Lesson 02 — Vector Databases & Production RAG | Class 12

Story

Karthik's Tamil Legal Aid Chatbot

👨‍⚖️ Karthik · Chennai · Age 17

Karthik volunteered with a Chennai NGO that helps daily-wage workers with legal questions in Tamil. They had 12,000 pages of Tamil legal Q&A documents. A simple ChromaDB prototype worked for 100 documents but timed out at 5,000 queries/day.

He rebuilt with Pinecone (managed vector DB), hybrid search (BM25 + dense embeddings), and a reranker. Result: P95 latency dropped from 4 seconds to 280ms, and answer accuracy improved from 62% to 89%.

Concepts

Why Vector Databases?

A vector database stores high-dimensional vectors (embeddings) and finds nearest neighbours in milliseconds — even across billions of vectors. The magic is the HNSW index (Hierarchical Navigable Small Worlds), which avoids comparing the query to every vector.

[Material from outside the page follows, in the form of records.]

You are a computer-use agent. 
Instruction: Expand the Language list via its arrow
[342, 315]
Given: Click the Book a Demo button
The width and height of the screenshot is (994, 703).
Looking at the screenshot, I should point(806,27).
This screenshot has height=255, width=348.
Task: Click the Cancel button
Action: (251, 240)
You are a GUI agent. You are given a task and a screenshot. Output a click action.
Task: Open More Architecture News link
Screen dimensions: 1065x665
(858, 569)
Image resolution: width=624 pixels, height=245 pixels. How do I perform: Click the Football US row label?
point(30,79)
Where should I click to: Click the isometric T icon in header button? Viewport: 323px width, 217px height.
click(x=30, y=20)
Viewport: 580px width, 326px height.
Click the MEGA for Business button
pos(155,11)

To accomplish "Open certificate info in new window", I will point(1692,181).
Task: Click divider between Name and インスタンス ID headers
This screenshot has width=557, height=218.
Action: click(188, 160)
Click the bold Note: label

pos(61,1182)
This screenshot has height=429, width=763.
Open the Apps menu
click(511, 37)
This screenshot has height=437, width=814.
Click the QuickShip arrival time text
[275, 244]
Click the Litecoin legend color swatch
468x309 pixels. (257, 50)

Vector DB	Type	Best For	Indian Cost
ChromaDB	Embedded / Self-hosted	Prototypes, <100K vectors	Free (your server)
Pinecone	Managed cloud	Production, low ops	~$70/mo starter
Weaviate	Self/managed, hybrid native	Hybrid search apps	Free OSS or $25/mo cloud
Qdrant	Self/managed, fast filters	Filtered search at scale	Free OSS or $25/mo
pgvector	Postgres extension	Apps already on Postgres	Free with your DB

Karthik's choice: Pinecone Starter — ₹6,000/month, zero ops, scales to 5M vectors. The NGO budget allowed it; ChromaDB self-hosted would have cost more in volunteer DevOps time.

Code

Build the Indexing Pipeline

Step 1 — Embed the Tamil legal documents using a multilingual model:

from sentence_transformers import SentenceTransformer
from pinecone import Pinecone, ServerlessSpec

# Multilingual model — supports Tamil, Hindi, English natively
model = SentenceTransformer("intfloat/multilingual-e5-large")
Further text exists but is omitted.